### Working data
Content starts

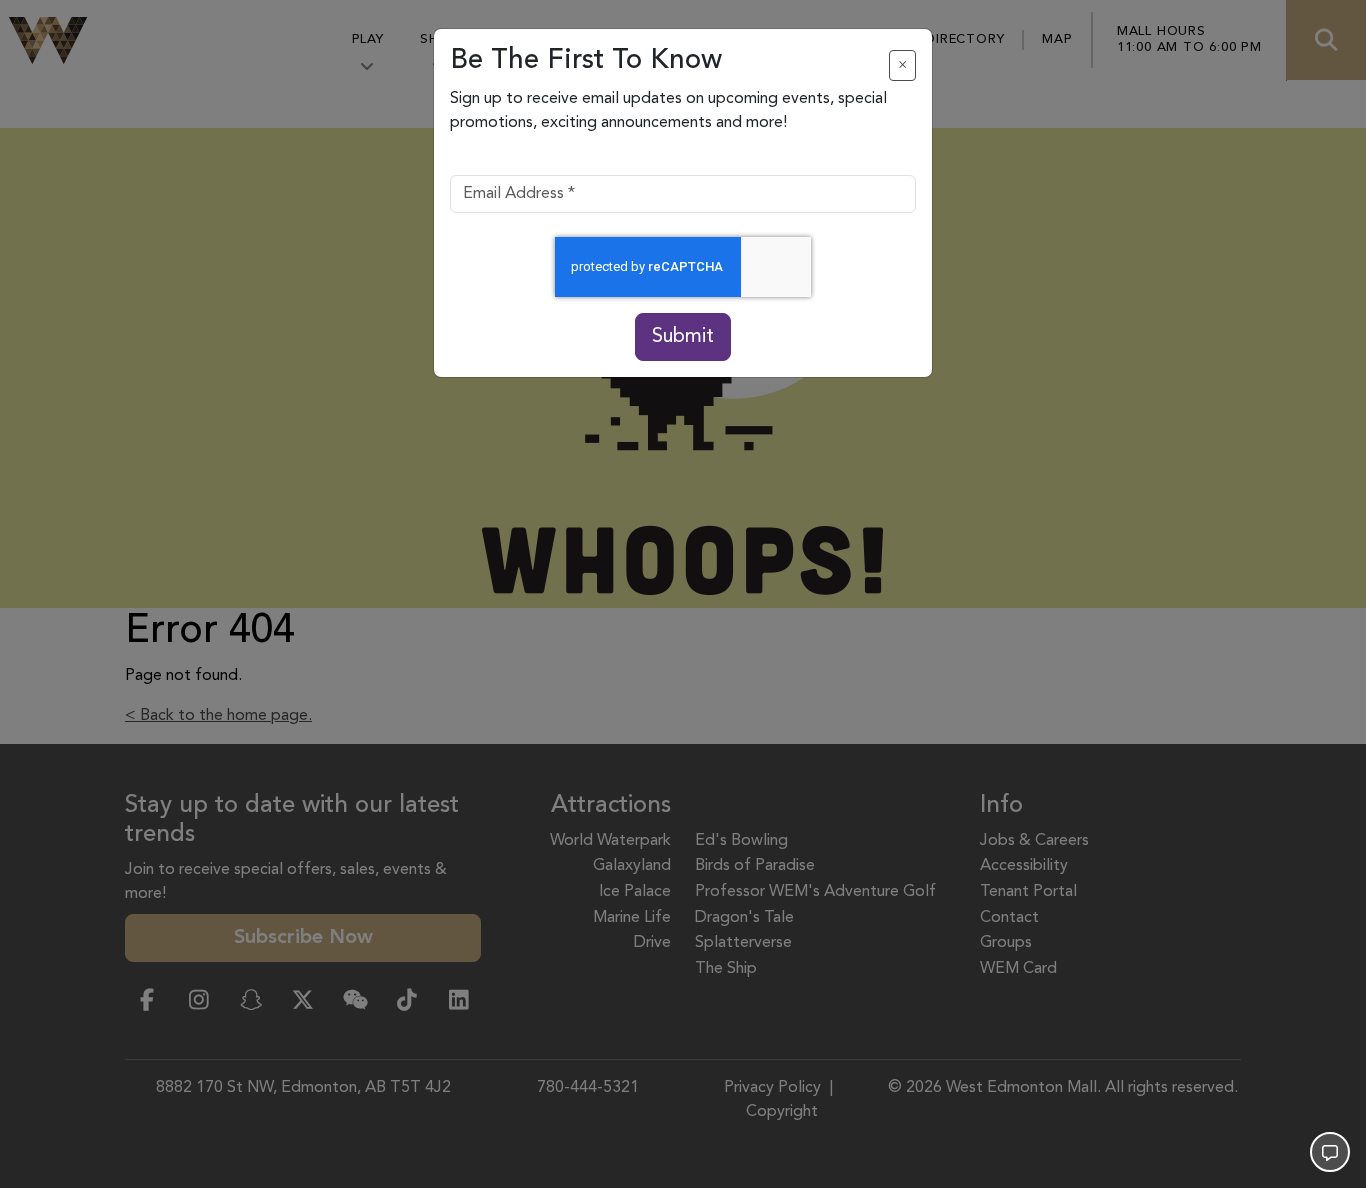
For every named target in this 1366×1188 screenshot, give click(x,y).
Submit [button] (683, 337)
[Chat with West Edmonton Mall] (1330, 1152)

Content ends
Content starts

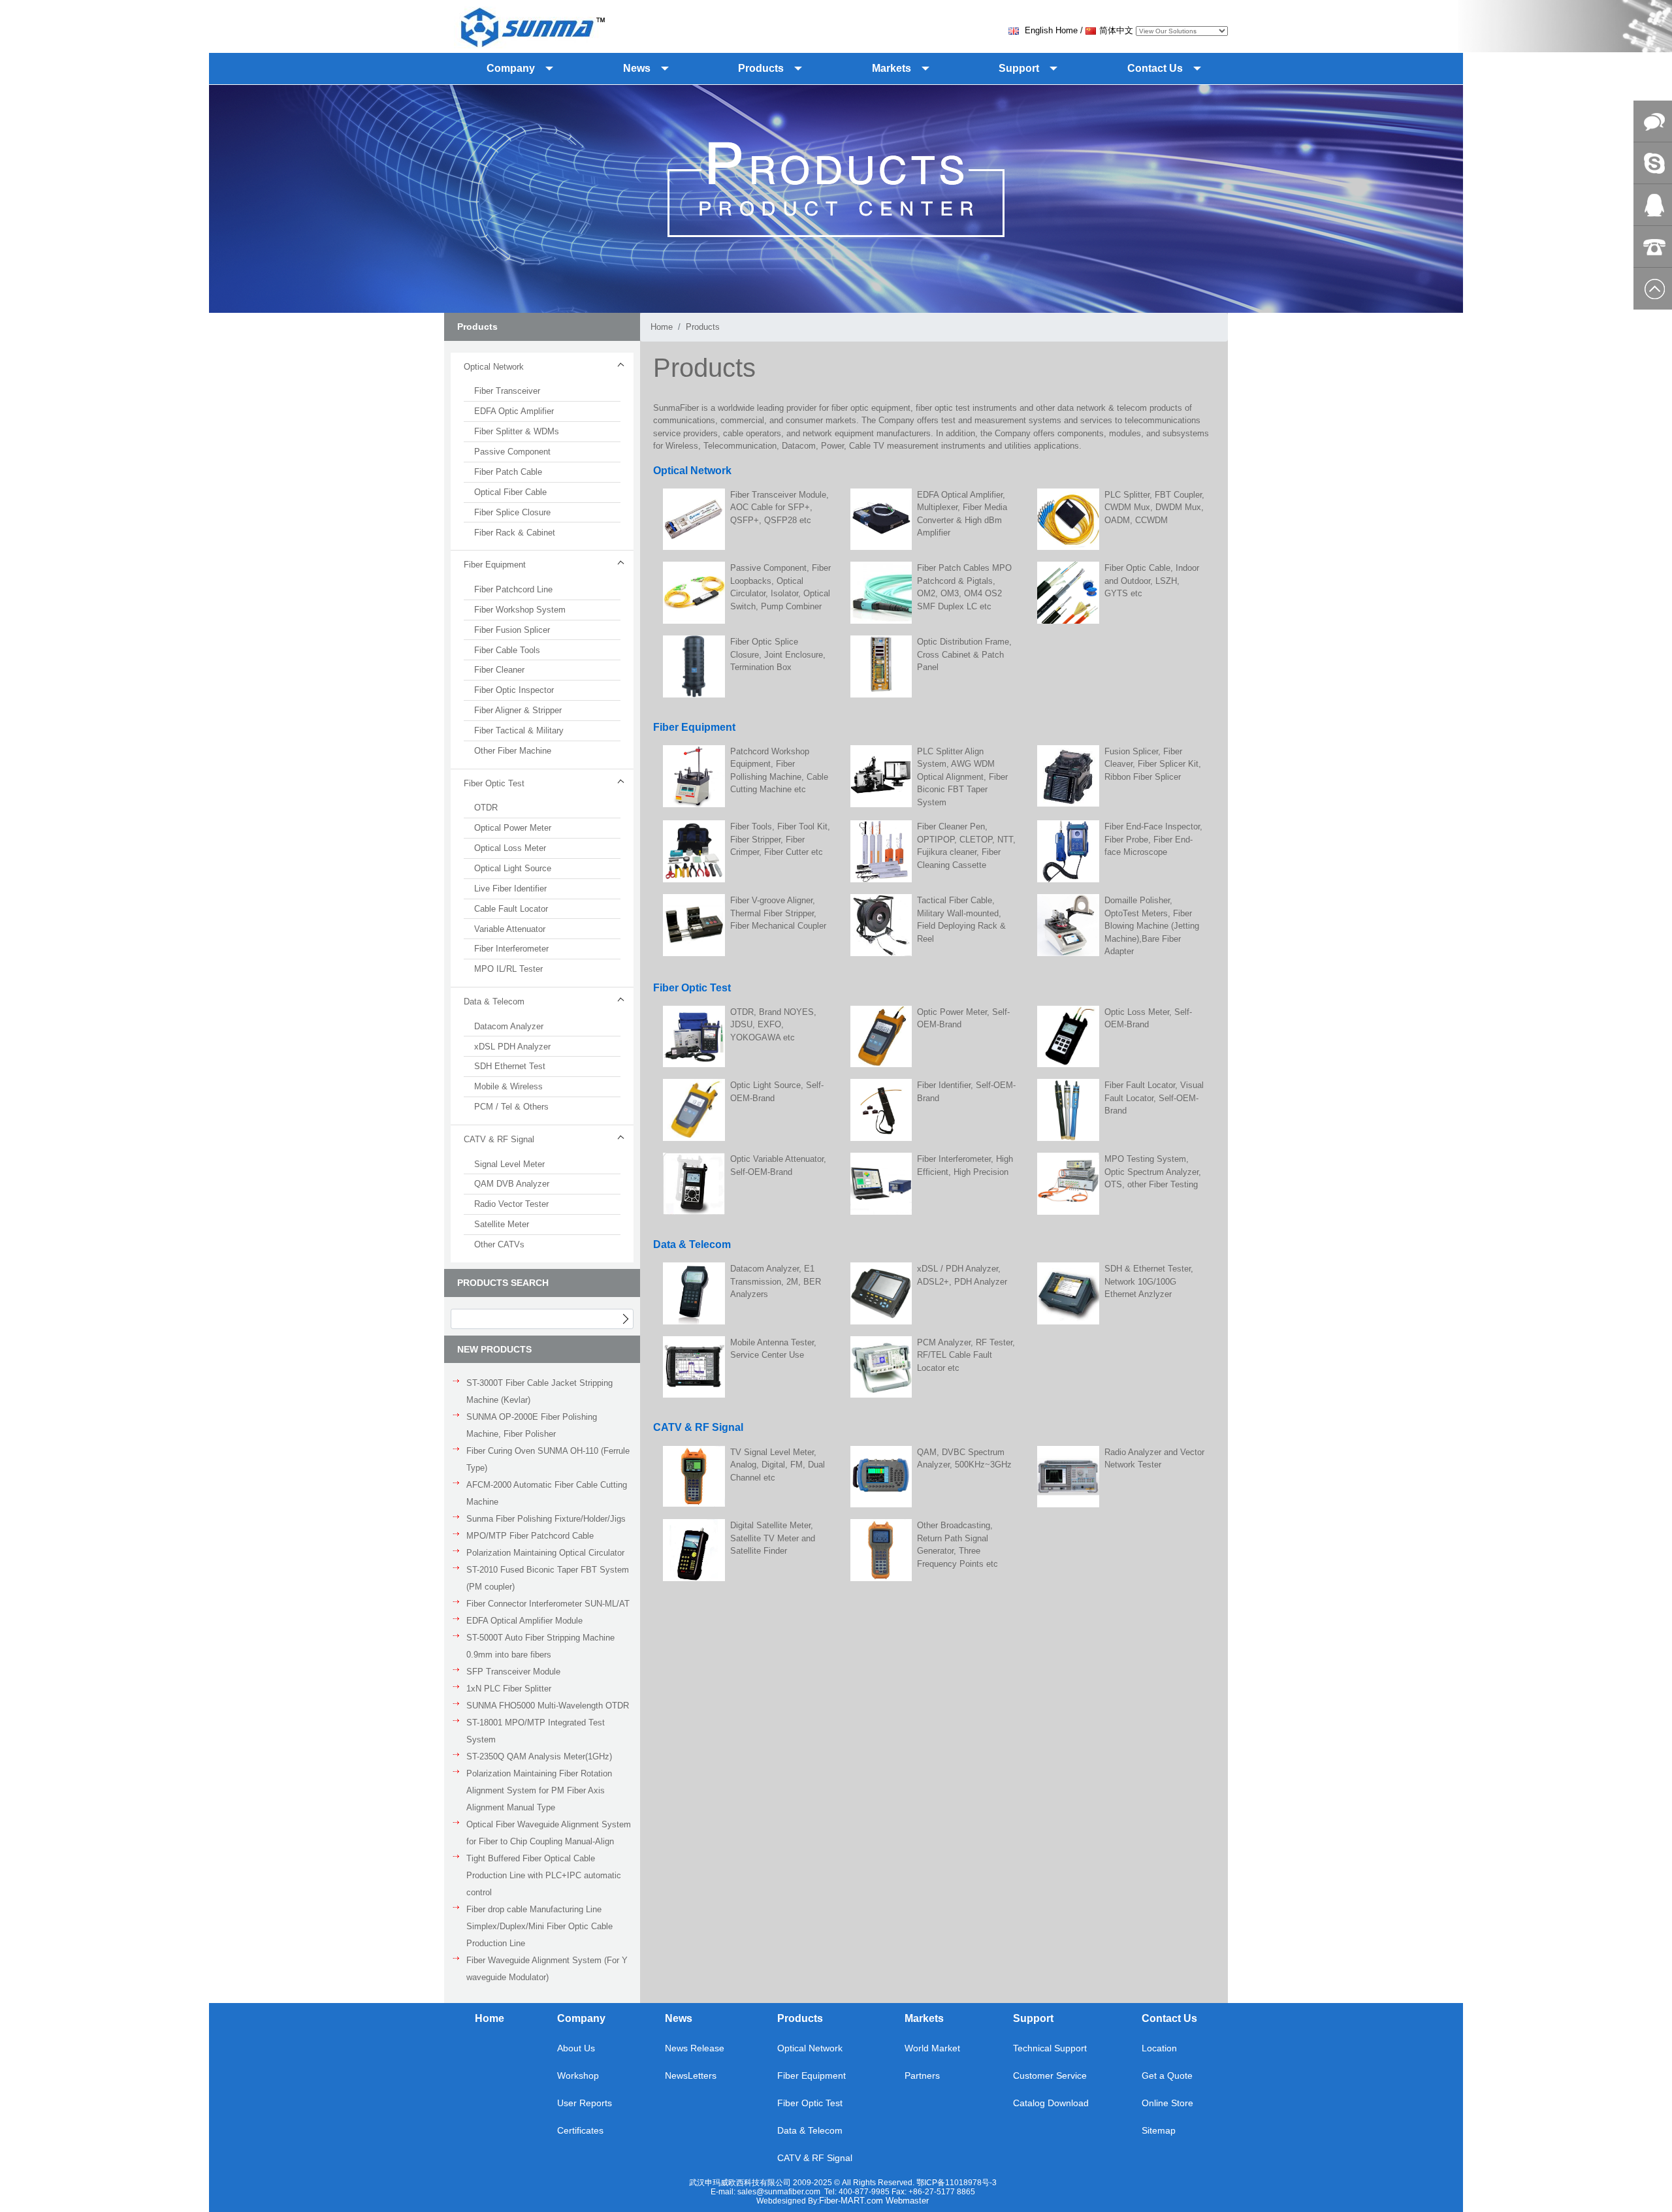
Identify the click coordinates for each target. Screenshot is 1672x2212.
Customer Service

Content ends

### Task to carry out
Please report every line among the entries that includes "target".

### Solution below
For every named target in this 1366×1188 screenshot, give click(x,y).
Identify the click coordinates for each target. Screenshot is 1672x2212.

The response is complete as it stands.